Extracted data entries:

## Begin

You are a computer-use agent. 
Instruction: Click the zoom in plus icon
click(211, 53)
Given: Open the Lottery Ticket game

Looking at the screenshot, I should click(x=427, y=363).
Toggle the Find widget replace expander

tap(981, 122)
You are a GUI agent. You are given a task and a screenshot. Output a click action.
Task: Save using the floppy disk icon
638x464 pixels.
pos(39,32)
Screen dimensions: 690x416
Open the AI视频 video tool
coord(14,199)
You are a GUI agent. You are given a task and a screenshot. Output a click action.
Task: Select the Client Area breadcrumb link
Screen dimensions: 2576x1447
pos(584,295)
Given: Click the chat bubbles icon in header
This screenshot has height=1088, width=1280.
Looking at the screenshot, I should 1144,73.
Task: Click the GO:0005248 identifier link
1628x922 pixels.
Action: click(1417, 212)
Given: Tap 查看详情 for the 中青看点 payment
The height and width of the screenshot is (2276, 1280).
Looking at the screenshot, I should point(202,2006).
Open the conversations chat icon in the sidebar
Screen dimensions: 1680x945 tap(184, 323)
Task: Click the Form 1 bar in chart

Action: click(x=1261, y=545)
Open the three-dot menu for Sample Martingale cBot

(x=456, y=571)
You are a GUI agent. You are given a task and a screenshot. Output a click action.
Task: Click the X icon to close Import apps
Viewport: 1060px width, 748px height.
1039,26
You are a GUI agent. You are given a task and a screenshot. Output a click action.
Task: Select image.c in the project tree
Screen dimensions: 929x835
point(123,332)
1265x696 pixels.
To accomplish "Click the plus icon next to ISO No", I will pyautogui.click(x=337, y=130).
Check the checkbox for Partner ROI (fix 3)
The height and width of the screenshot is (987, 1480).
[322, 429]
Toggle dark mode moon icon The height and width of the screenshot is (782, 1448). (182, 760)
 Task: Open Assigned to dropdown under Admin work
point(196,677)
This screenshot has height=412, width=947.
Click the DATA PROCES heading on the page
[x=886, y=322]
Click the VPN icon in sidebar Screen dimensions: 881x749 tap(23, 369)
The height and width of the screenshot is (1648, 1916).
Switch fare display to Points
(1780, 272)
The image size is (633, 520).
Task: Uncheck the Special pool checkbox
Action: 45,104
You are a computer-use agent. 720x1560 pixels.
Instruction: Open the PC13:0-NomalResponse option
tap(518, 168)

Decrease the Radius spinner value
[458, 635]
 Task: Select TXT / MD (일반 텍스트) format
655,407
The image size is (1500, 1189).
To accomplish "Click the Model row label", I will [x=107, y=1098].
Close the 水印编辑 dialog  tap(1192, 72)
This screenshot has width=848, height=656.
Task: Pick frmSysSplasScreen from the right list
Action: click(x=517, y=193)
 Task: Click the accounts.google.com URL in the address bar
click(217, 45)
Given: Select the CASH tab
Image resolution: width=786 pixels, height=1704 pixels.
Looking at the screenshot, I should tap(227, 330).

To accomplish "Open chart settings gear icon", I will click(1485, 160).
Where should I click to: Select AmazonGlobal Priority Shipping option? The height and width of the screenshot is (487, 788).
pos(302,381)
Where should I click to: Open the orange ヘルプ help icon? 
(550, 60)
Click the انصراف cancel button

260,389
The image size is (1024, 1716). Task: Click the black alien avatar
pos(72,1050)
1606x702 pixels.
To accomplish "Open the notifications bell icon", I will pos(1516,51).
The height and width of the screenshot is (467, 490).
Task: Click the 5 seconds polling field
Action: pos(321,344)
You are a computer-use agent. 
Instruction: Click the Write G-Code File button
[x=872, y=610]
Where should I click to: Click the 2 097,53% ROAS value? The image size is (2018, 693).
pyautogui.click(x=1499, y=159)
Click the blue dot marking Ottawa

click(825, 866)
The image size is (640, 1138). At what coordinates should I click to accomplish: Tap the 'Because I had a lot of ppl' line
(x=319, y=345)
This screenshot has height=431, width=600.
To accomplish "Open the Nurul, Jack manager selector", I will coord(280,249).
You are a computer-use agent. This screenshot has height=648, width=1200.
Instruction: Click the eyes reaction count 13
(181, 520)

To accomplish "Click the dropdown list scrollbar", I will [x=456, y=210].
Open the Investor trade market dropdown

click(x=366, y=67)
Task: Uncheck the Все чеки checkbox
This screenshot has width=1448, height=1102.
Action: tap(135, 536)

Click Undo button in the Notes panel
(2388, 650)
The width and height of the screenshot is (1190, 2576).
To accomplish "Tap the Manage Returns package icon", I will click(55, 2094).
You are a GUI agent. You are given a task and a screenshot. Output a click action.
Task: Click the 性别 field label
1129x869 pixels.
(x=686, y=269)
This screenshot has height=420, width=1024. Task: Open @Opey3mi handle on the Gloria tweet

## End

▸ **Your objective**
Print all of the items above line for line, changing nothing.

▸ **Response to this task**
You are a computer-use agent. 
Instruction: Click the zoom in plus icon
click(211, 53)
Given: Open the Lottery Ticket game

Looking at the screenshot, I should click(x=427, y=363).
Toggle the Find widget replace expander

tap(981, 122)
You are a GUI agent. You are given a task and a screenshot. Output a click action.
Task: Save using the floppy disk icon
638x464 pixels.
pos(39,32)
Screen dimensions: 690x416
Open the AI视频 video tool
coord(14,199)
You are a GUI agent. You are given a task and a screenshot. Output a click action.
Task: Select the Client Area breadcrumb link
Screen dimensions: 2576x1447
pos(584,295)
Given: Click the chat bubbles icon in header
This screenshot has height=1088, width=1280.
Looking at the screenshot, I should 1144,73.
Task: Click the GO:0005248 identifier link
1628x922 pixels.
Action: click(1417, 212)
Given: Tap 查看详情 for the 中青看点 payment
The height and width of the screenshot is (2276, 1280).
Looking at the screenshot, I should point(202,2006).
Open the conversations chat icon in the sidebar
Screen dimensions: 1680x945 tap(184, 323)
Task: Click the Form 1 bar in chart

Action: click(x=1261, y=545)
Open the three-dot menu for Sample Martingale cBot

(x=456, y=571)
You are a GUI agent. You are given a task and a screenshot. Output a click action.
Task: Click the X icon to close Import apps
Viewport: 1060px width, 748px height.
1039,26
You are a GUI agent. You are given a task and a screenshot. Output a click action.
Task: Select image.c in the project tree
Screen dimensions: 929x835
point(123,332)
1265x696 pixels.
To accomplish "Click the plus icon next to ISO No", I will pyautogui.click(x=337, y=130).
Check the checkbox for Partner ROI (fix 3)
The height and width of the screenshot is (987, 1480).
[322, 429]
Toggle dark mode moon icon The height and width of the screenshot is (782, 1448). (182, 760)
 Task: Open Assigned to dropdown under Admin work
point(196,677)
This screenshot has height=412, width=947.
Click the DATA PROCES heading on the page
[x=886, y=322]
Click the VPN icon in sidebar Screen dimensions: 881x749 tap(23, 369)
The height and width of the screenshot is (1648, 1916).
Switch fare display to Points
(1780, 272)
The image size is (633, 520).
Task: Uncheck the Special pool checkbox
Action: 45,104
You are a computer-use agent. 720x1560 pixels.
Instruction: Open the PC13:0-NomalResponse option
tap(518, 168)

Decrease the Radius spinner value
[458, 635]
 Task: Select TXT / MD (일반 텍스트) format
655,407
The image size is (1500, 1189).
To accomplish "Click the Model row label", I will [x=107, y=1098].
Close the 水印编辑 dialog  tap(1192, 72)
This screenshot has width=848, height=656.
Task: Pick frmSysSplasScreen from the right list
Action: click(x=517, y=193)
 Task: Click the accounts.google.com URL in the address bar
click(217, 45)
Given: Select the CASH tab
Image resolution: width=786 pixels, height=1704 pixels.
Looking at the screenshot, I should tap(227, 330).

To accomplish "Open chart settings gear icon", I will click(1485, 160).
Where should I click to: Select AmazonGlobal Priority Shipping option? The height and width of the screenshot is (487, 788).
pos(302,381)
Where should I click to: Open the orange ヘルプ help icon? 
(550, 60)
Click the انصراف cancel button

260,389
The image size is (1024, 1716). Task: Click the black alien avatar
pos(72,1050)
1606x702 pixels.
To accomplish "Open the notifications bell icon", I will pos(1516,51).
The height and width of the screenshot is (467, 490).
Task: Click the 5 seconds polling field
Action: pos(321,344)
You are a computer-use agent. 
Instruction: Click the Write G-Code File button
[x=872, y=610]
Where should I click to: Click the 2 097,53% ROAS value? The image size is (2018, 693).
pyautogui.click(x=1499, y=159)
Click the blue dot marking Ottawa

click(825, 866)
The image size is (640, 1138). At what coordinates should I click to accomplish: Tap the 'Because I had a lot of ppl' line
(x=319, y=345)
This screenshot has height=431, width=600.
To accomplish "Open the Nurul, Jack manager selector", I will coord(280,249).
You are a computer-use agent. This screenshot has height=648, width=1200.
Instruction: Click the eyes reaction count 13
(181, 520)

To accomplish "Click the dropdown list scrollbar", I will [x=456, y=210].
Open the Investor trade market dropdown

click(x=366, y=67)
Task: Uncheck the Все чеки checkbox
This screenshot has width=1448, height=1102.
Action: tap(135, 536)

Click Undo button in the Notes panel
(2388, 650)
The width and height of the screenshot is (1190, 2576).
To accomplish "Tap the Manage Returns package icon", I will click(55, 2094).
You are a GUI agent. You are given a task and a screenshot. Output a click action.
Task: Click the 性别 field label
1129x869 pixels.
(x=686, y=269)
This screenshot has height=420, width=1024. Task: Open @Opey3mi handle on the Gloria tweet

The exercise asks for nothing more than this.